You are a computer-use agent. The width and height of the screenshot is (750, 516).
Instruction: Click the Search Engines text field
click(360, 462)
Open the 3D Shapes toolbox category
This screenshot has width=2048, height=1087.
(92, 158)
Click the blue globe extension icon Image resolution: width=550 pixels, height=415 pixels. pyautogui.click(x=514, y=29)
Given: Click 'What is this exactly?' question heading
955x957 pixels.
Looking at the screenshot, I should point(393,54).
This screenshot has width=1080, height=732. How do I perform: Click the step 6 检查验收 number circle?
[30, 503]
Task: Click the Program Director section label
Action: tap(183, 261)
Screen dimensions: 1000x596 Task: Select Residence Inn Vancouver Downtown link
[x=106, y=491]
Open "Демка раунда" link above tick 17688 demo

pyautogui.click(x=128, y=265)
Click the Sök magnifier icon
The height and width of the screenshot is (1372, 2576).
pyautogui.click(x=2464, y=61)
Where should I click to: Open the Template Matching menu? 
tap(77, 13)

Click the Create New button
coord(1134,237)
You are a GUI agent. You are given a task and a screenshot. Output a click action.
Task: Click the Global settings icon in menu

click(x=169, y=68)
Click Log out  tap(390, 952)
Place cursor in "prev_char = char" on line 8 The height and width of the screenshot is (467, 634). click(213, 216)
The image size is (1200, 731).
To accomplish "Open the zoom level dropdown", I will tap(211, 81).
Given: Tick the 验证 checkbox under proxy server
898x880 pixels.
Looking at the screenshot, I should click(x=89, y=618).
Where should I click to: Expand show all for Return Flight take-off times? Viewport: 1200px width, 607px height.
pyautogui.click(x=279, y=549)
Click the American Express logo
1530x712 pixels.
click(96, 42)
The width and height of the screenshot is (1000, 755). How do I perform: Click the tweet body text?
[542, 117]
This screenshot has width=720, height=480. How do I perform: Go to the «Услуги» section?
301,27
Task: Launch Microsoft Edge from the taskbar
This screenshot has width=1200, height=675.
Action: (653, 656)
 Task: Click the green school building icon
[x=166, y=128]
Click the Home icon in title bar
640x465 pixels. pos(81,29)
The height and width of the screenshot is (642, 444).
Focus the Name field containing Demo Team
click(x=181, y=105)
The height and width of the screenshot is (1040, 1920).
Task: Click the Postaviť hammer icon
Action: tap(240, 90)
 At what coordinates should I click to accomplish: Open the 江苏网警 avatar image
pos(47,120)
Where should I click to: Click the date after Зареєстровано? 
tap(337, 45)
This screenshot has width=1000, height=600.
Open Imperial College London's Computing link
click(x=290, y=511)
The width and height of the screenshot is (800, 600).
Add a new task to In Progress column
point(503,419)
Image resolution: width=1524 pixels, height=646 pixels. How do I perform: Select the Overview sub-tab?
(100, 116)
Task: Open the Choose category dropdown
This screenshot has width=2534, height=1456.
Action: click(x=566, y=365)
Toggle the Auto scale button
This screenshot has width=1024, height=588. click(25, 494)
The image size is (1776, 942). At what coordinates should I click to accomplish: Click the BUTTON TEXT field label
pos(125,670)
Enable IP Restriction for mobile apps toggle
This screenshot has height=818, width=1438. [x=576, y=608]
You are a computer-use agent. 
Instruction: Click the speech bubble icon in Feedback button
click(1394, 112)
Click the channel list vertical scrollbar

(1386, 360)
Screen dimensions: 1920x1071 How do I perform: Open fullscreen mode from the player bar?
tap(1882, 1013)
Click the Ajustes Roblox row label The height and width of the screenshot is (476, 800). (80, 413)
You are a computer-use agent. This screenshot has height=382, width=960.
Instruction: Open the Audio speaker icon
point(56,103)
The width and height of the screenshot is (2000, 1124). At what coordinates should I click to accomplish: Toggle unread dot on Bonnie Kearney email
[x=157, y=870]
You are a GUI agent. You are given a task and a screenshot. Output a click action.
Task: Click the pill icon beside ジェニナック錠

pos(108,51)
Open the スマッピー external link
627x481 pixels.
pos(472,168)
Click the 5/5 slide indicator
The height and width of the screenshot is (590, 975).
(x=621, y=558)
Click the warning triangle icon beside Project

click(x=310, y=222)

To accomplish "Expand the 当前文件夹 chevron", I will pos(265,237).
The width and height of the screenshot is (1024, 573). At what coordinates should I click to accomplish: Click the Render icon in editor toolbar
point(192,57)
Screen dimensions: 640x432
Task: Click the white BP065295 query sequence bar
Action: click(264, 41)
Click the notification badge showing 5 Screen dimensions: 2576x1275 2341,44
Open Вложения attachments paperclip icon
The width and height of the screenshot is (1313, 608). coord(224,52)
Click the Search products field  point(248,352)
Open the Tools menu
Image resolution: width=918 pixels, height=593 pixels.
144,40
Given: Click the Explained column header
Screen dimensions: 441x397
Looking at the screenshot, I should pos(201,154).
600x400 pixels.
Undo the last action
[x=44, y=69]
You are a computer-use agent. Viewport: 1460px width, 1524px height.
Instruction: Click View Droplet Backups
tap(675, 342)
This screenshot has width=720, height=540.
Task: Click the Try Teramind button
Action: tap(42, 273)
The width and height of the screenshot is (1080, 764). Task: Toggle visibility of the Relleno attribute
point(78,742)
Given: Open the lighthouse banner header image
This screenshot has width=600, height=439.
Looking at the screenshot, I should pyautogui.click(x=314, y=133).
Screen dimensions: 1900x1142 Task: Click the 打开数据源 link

_ _ _ _

WORK TO BE COMPLETED
Swap "Where should I click to" for "Where do I click to" everywhere it appears in the records above, and give the lines again with nothing else changed.

WORKED SOLUTION
You are a computer-use agent. The width and height of the screenshot is (750, 516).
Instruction: Click the Search Engines text field
click(360, 462)
Open the 3D Shapes toolbox category
This screenshot has width=2048, height=1087.
(92, 158)
Click the blue globe extension icon Image resolution: width=550 pixels, height=415 pixels. pyautogui.click(x=514, y=29)
Given: Click 'What is this exactly?' question heading
955x957 pixels.
Looking at the screenshot, I should point(393,54).
This screenshot has width=1080, height=732. How do I perform: Click the step 6 检查验收 number circle?
[30, 503]
Task: Click the Program Director section label
Action: tap(183, 261)
Screen dimensions: 1000x596 Task: Select Residence Inn Vancouver Downtown link
[x=106, y=491]
Open "Демка раунда" link above tick 17688 demo

pyautogui.click(x=128, y=265)
Click the Sök magnifier icon
The height and width of the screenshot is (1372, 2576).
pyautogui.click(x=2464, y=61)
Where do I click to: Open the Template Matching menu? 
tap(77, 13)

Click the Create New button
coord(1134,237)
You are a GUI agent. You are given a task and a screenshot. Output a click action.
Task: Click the Global settings icon in menu

click(x=169, y=68)
Click Log out  tap(390, 952)
Place cursor in "prev_char = char" on line 8 The height and width of the screenshot is (467, 634). click(213, 216)
The image size is (1200, 731).
To accomplish "Open the zoom level dropdown", I will tap(211, 81).
Given: Tick the 验证 checkbox under proxy server
898x880 pixels.
Looking at the screenshot, I should click(x=89, y=618).
Where do I click to: Expand show all for Return Flight take-off times? Viewport: 1200px width, 607px height.
pyautogui.click(x=279, y=549)
Click the American Express logo
1530x712 pixels.
click(96, 42)
The width and height of the screenshot is (1000, 755). How do I perform: Click the tweet body text?
[542, 117]
This screenshot has width=720, height=480. How do I perform: Go to the «Услуги» section?
301,27
Task: Launch Microsoft Edge from the taskbar
This screenshot has width=1200, height=675.
Action: (653, 656)
 Task: Click the green school building icon
[x=166, y=128]
Click the Home icon in title bar
640x465 pixels. pos(81,29)
The height and width of the screenshot is (642, 444).
Focus the Name field containing Demo Team
click(x=181, y=105)
The height and width of the screenshot is (1040, 1920).
Task: Click the Postaviť hammer icon
Action: tap(240, 90)
 At what coordinates should I click to accomplish: Open the 江苏网警 avatar image
pos(47,120)
Where do I click to: Click the date after Зареєстровано? 
tap(337, 45)
This screenshot has width=1000, height=600.
Open Imperial College London's Computing link
click(x=290, y=511)
The width and height of the screenshot is (800, 600).
Add a new task to In Progress column
point(503,419)
Image resolution: width=1524 pixels, height=646 pixels. How do I perform: Select the Overview sub-tab?
(100, 116)
Task: Open the Choose category dropdown
This screenshot has width=2534, height=1456.
Action: click(x=566, y=365)
Toggle the Auto scale button
This screenshot has width=1024, height=588. click(25, 494)
The image size is (1776, 942). At what coordinates should I click to accomplish: Click the BUTTON TEXT field label
pos(125,670)
Enable IP Restriction for mobile apps toggle
This screenshot has height=818, width=1438. [x=576, y=608]
You are a computer-use agent. 
Instruction: Click the speech bubble icon in Feedback button
click(1394, 112)
Click the channel list vertical scrollbar

(1386, 360)
Screen dimensions: 1920x1071 How do I perform: Open fullscreen mode from the player bar?
tap(1882, 1013)
Click the Ajustes Roblox row label The height and width of the screenshot is (476, 800). (80, 413)
You are a computer-use agent. This screenshot has height=382, width=960.
Instruction: Open the Audio speaker icon
point(56,103)
The width and height of the screenshot is (2000, 1124). At what coordinates should I click to accomplish: Toggle unread dot on Bonnie Kearney email
[x=157, y=870]
You are a GUI agent. You are given a task and a screenshot. Output a click action.
Task: Click the pill icon beside ジェニナック錠

pos(108,51)
Open the スマッピー external link
627x481 pixels.
pos(472,168)
Click the 5/5 slide indicator
The height and width of the screenshot is (590, 975).
(x=621, y=558)
Click the warning triangle icon beside Project

click(x=310, y=222)

To accomplish "Expand the 当前文件夹 chevron", I will pos(265,237).
The width and height of the screenshot is (1024, 573). At what coordinates should I click to accomplish: Click the Render icon in editor toolbar
point(192,57)
Screen dimensions: 640x432
Task: Click the white BP065295 query sequence bar
Action: click(264, 41)
Click the notification badge showing 5 Screen dimensions: 2576x1275 2341,44
Open Вложения attachments paperclip icon
The width and height of the screenshot is (1313, 608). coord(224,52)
Click the Search products field  point(248,352)
Open the Tools menu
Image resolution: width=918 pixels, height=593 pixels.
144,40
Given: Click the Explained column header
Screen dimensions: 441x397
Looking at the screenshot, I should pos(201,154).
600x400 pixels.
Undo the last action
[x=44, y=69]
You are a computer-use agent. Viewport: 1460px width, 1524px height.
Instruction: Click View Droplet Backups
tap(675, 342)
This screenshot has width=720, height=540.
Task: Click the Try Teramind button
Action: tap(42, 273)
The width and height of the screenshot is (1080, 764). Task: Toggle visibility of the Relleno attribute
point(78,742)
Given: Open the lighthouse banner header image
This screenshot has width=600, height=439.
Looking at the screenshot, I should pyautogui.click(x=314, y=133).
Screen dimensions: 1900x1142 Task: Click the 打开数据源 link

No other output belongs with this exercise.